Required task: Duplicate the lines from the one containing "Click the search magnifier icon" through the one containing "Select Privacy &", inclusive.

Entries provided:
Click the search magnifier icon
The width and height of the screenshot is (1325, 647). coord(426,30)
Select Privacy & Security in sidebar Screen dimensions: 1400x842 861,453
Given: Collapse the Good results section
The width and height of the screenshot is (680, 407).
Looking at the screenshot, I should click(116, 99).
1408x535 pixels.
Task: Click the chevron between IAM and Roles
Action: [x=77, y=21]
---
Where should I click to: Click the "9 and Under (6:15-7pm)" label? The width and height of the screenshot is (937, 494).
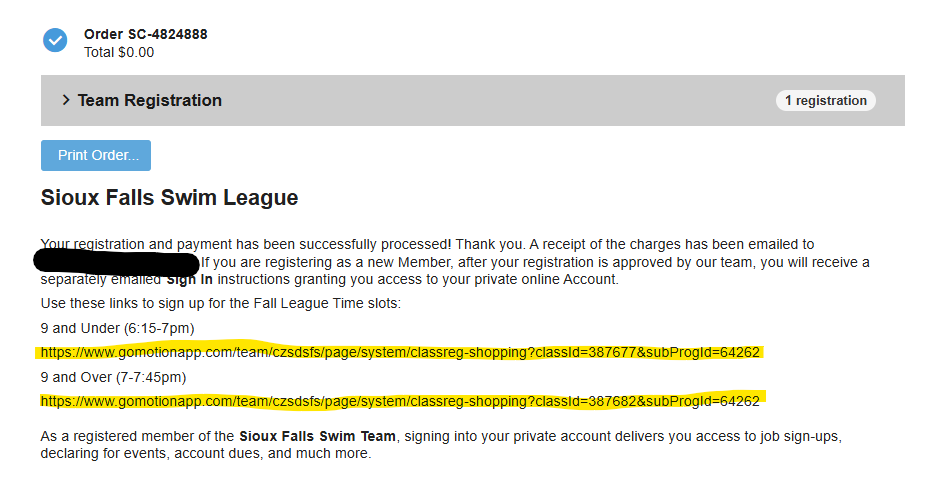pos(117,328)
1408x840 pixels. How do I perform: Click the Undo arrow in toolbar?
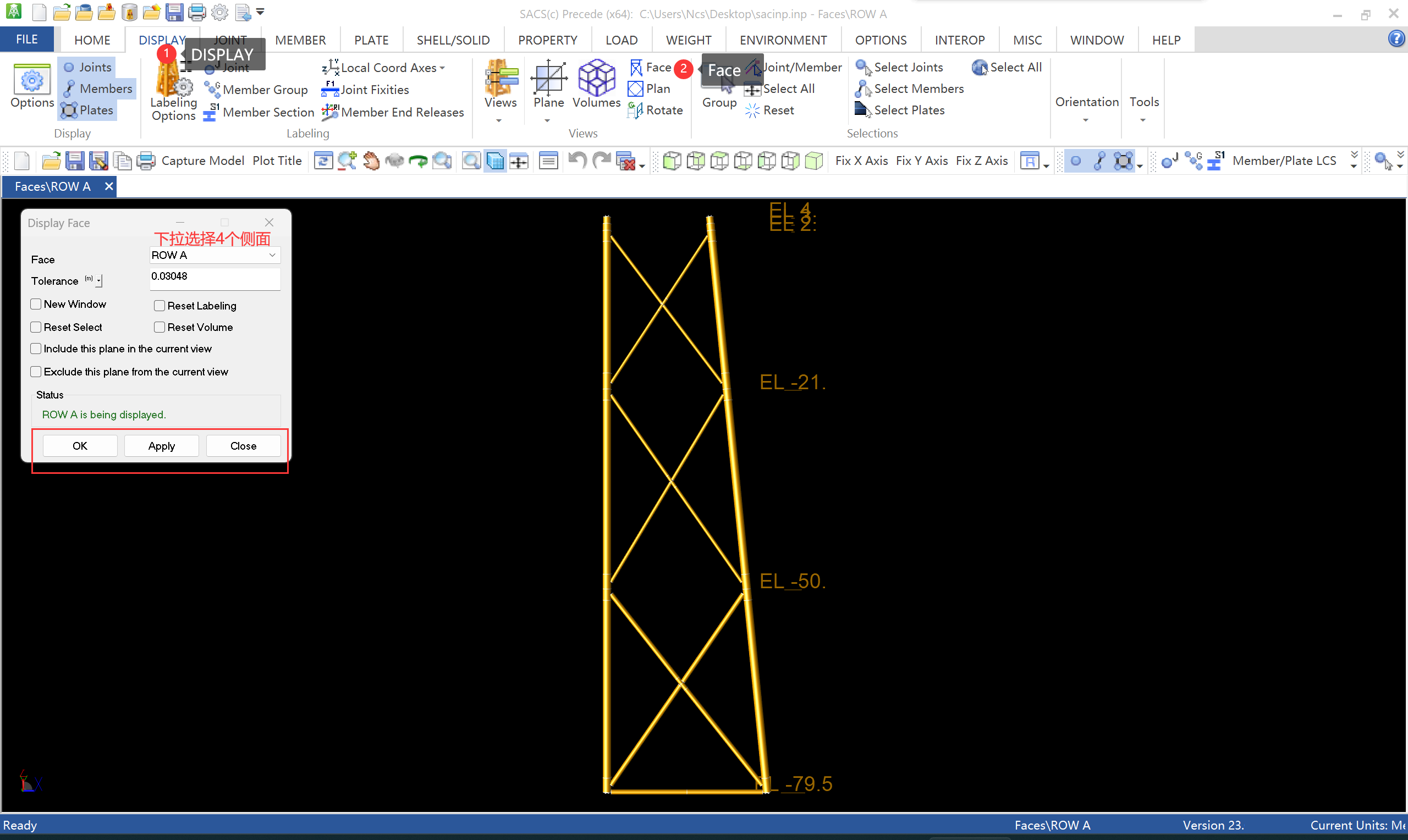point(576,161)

Task solution:
Click the search magnifier icon
The width and height of the screenshot is (1325, 647). coord(426,30)
Select Privacy & Security in sidebar Screen dimensions: 1400x842 861,453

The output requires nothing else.